Pixel coordinate grounding data
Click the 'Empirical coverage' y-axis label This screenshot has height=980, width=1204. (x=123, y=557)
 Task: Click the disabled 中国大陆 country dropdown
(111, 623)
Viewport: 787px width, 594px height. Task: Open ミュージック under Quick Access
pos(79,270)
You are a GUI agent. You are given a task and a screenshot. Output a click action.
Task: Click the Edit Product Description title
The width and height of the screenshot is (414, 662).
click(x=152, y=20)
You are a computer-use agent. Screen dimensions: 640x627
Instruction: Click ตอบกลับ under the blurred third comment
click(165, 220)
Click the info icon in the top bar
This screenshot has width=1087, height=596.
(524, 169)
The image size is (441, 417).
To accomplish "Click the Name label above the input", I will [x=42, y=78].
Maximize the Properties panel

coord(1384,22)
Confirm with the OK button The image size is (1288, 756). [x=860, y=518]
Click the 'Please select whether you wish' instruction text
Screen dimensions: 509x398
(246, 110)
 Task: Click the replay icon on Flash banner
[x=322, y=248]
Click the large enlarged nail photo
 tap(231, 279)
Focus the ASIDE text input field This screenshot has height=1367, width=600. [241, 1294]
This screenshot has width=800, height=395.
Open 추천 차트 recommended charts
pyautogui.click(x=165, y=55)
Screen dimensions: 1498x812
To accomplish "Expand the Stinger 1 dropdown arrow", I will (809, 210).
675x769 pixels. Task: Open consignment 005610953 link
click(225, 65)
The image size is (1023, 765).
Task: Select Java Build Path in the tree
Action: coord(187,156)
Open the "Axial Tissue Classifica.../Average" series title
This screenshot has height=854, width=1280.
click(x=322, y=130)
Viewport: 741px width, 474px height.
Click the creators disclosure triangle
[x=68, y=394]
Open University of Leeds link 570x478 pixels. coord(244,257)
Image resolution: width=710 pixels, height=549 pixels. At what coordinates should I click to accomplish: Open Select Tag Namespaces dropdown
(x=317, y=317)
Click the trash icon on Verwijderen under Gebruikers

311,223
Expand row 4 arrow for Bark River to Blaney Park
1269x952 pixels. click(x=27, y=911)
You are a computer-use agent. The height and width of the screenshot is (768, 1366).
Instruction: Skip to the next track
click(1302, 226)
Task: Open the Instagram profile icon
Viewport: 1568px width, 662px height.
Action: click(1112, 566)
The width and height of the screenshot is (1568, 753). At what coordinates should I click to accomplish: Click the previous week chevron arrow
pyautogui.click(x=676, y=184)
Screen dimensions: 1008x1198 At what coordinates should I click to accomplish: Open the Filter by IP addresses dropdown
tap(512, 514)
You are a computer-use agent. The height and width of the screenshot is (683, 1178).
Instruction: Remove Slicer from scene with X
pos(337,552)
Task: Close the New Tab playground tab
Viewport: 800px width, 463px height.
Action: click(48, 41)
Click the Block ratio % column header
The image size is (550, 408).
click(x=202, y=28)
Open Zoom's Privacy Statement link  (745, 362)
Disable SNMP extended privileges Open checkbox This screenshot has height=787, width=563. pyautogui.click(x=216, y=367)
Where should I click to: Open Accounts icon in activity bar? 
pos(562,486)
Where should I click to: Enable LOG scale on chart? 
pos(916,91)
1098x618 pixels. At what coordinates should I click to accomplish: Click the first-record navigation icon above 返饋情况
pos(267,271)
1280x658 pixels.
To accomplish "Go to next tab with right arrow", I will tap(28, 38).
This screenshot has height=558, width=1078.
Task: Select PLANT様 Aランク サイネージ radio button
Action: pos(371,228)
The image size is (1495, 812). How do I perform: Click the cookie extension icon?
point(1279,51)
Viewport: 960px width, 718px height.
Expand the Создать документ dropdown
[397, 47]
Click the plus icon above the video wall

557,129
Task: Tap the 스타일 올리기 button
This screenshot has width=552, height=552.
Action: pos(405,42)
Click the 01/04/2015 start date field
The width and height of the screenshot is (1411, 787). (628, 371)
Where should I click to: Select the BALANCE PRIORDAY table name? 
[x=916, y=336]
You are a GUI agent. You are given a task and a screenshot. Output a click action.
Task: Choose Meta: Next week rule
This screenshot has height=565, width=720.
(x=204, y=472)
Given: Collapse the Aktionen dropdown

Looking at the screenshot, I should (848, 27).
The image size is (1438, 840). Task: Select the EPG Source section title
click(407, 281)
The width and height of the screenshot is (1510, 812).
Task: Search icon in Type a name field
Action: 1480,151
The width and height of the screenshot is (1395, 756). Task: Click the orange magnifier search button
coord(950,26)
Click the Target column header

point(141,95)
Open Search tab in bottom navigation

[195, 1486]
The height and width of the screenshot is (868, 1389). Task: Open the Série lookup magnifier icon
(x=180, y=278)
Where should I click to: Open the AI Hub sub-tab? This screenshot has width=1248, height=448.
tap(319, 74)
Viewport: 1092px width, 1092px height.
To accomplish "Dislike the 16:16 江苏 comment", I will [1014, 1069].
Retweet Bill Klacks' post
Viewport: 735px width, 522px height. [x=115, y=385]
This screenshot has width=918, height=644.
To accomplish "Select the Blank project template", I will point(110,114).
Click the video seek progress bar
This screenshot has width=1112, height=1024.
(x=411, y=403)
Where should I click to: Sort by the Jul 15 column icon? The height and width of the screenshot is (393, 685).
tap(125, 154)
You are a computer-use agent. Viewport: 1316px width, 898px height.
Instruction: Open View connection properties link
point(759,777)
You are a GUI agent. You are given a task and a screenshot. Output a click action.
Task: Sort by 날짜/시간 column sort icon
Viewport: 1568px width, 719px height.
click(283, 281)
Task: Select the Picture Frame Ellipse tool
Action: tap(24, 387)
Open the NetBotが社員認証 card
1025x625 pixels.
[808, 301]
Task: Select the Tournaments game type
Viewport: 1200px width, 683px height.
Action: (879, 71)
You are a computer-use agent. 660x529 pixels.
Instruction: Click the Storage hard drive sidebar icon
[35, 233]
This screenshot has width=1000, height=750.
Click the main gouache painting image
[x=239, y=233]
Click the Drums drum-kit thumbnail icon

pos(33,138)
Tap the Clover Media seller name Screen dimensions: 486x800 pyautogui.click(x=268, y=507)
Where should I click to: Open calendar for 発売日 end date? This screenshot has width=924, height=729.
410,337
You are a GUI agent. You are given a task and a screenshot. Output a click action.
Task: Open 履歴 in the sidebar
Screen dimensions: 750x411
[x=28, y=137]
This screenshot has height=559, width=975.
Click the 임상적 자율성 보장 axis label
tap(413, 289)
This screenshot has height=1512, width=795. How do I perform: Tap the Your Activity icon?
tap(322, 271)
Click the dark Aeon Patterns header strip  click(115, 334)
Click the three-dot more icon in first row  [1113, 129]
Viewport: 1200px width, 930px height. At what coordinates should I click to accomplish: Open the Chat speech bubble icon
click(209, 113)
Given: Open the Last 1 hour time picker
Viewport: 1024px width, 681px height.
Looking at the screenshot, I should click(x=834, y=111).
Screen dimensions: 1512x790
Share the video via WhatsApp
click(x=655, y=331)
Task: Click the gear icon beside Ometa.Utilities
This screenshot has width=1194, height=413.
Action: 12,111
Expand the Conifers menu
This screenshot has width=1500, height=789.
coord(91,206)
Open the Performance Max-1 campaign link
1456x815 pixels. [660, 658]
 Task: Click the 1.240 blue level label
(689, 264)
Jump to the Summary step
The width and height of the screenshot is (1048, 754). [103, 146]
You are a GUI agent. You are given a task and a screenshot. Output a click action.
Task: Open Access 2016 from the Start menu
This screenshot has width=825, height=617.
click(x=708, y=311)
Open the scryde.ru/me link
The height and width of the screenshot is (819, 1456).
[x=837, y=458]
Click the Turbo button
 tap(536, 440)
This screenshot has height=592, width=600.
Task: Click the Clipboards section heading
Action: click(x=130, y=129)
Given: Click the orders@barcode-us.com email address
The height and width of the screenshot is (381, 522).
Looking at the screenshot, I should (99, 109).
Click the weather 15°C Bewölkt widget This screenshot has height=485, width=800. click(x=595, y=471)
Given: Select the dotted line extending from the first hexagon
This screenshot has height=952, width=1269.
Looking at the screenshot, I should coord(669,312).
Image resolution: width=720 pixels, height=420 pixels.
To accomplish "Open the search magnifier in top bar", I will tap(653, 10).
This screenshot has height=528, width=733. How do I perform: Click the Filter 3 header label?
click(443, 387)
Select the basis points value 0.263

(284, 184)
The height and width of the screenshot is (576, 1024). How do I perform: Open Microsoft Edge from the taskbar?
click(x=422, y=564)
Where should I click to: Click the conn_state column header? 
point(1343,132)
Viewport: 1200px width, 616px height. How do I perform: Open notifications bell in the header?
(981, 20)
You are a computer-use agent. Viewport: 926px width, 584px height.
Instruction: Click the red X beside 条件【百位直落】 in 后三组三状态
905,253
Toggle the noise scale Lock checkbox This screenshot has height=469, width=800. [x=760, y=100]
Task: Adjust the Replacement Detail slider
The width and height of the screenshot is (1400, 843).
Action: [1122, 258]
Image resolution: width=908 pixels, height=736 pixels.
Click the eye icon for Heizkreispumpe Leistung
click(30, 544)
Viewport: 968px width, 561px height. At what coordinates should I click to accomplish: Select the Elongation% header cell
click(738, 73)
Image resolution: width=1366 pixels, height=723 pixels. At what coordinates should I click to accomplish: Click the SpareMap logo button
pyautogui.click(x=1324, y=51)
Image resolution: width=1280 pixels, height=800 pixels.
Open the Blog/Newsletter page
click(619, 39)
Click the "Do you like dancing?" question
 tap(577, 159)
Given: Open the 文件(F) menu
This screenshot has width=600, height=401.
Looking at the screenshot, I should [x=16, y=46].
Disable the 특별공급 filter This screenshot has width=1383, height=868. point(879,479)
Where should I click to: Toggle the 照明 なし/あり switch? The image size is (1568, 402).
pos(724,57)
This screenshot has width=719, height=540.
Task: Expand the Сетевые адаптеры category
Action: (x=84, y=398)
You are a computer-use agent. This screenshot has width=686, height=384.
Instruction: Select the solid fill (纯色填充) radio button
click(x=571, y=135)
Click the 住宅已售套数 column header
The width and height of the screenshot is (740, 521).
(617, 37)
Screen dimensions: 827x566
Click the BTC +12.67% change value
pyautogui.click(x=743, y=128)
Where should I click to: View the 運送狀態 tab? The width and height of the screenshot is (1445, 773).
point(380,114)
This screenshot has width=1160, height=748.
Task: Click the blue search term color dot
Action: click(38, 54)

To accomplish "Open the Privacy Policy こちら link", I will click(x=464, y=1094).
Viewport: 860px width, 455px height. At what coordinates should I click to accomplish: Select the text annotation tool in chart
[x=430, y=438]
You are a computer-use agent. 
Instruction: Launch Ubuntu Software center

REQUIRED WORK
Where does the string "input" appear in the records? Copy every line that holds it.

WRITTEN SOLUTION
To accomplish "Click the Name label above the input", I will [x=42, y=78].
Focus the ASIDE text input field This screenshot has height=1367, width=600. [241, 1294]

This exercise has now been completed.